Stormont Assembly being recalled after deal tabled on power-sharing

The deal "focuses on delivering what matters to citizens in Northern Ireland" - including better public services, a stronger economy and a fairer society.

Northern Ireland has been run by officials with limited decision-making powers since 2017.

In a statement the Catholic Church, Church of Ireland, Methodist Church in Ireland, Presbyterian Church in Ireland and the Irish Council of Churches said it strikes an accommodation.

"We now have the basis to restore power sharing, and we are ready for that", said Mary Lou McDonald, president of Sinn Fein, at a press conference today.

In a historic move coming three years and one day after it was collapsed by late Deputy First Minister Martin McGuinness. The five-party coalition also includes the moderate nationalist SDLP, the pro-British Ulster Unionists and the cross-community Alliance Party.

Miss McDonald said: 'We now have the basis to restore power-sharing, and we're up for that.

'But the biggest and most significant challenge will be ensuring we have genuine power-sharing built on equality, respect and integrity.

Legislators returned to the Northern Ireland Assembly for the first time in three years after an agreement was reached to restore the mottled government of the divided region.

Based on the d'Hondt system, the number of seats a party wins in a general election determines the proportion of unionist or nationalist ministers in a sitting Executive.

Sinn Fein's Alex Maskey had been elected as the new speaker of the Assembly.

Michelle O'Neill, leader of Sinn Fein, was appointed deputy first minister as part of the accord and told the assembly in Belfast: "This is a defining moment for politics here".

The importance of the devolved administration has increased because a provision in Britain's European Union withdrawal deal will give the assembly the right every four years to consider whether to maintain alignment with EU market rules.

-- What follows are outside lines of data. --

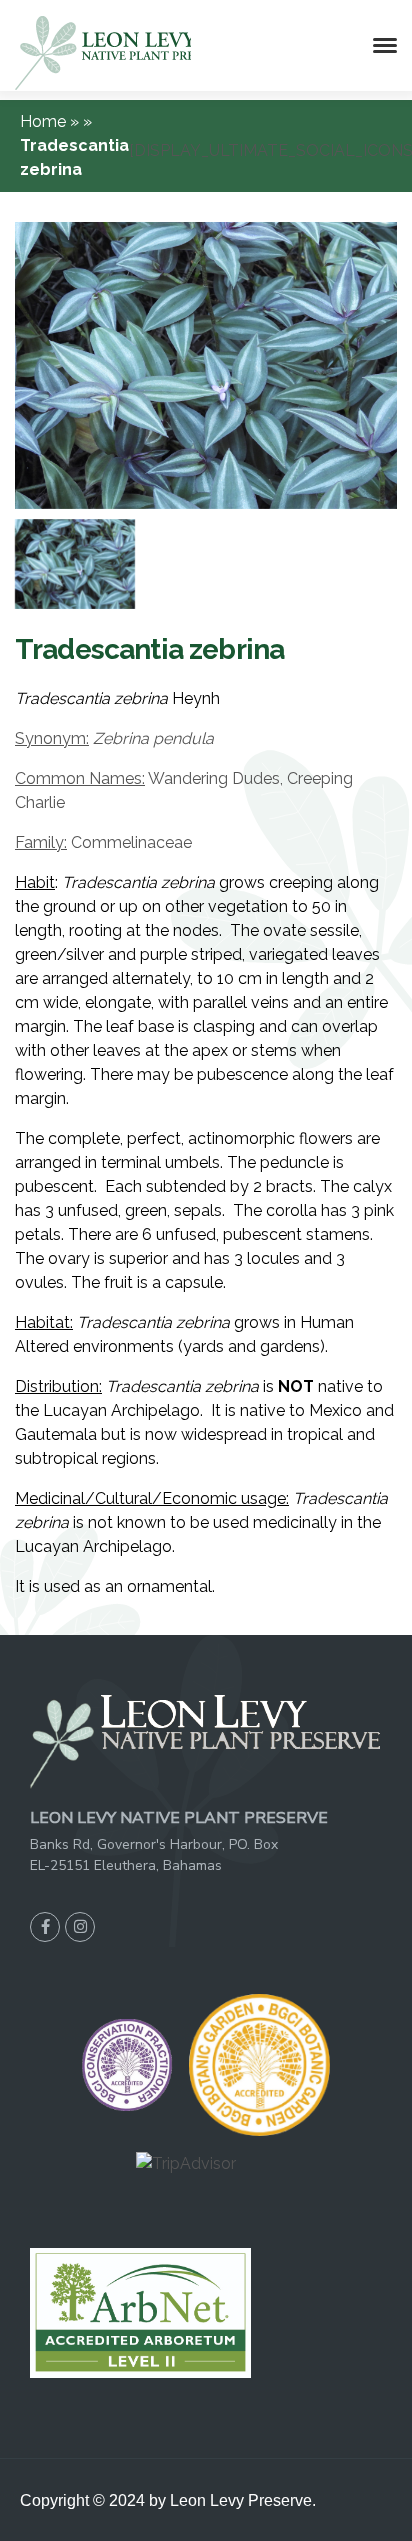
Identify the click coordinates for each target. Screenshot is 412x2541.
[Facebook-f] (45, 1927)
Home (45, 121)
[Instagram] (80, 1927)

The two parties had been facing a January 13 deadline to provide Northern Ireland with a new government or hold new elections.

The sweetener was a major Treasury-funded cash package to tackle a host of public sector problems.

"However, the restoration of this Assembly and Executive alone will not solve our waiting lists or reduce the staff pressures in our hospitals".

Northern Ireland - part of the United Kingdom along with England, Wales and Scotland - has been without a functioning administration since the power-sharing government set up after a 1998 peace accord fell apart in January 2017 over a botched green-energy project.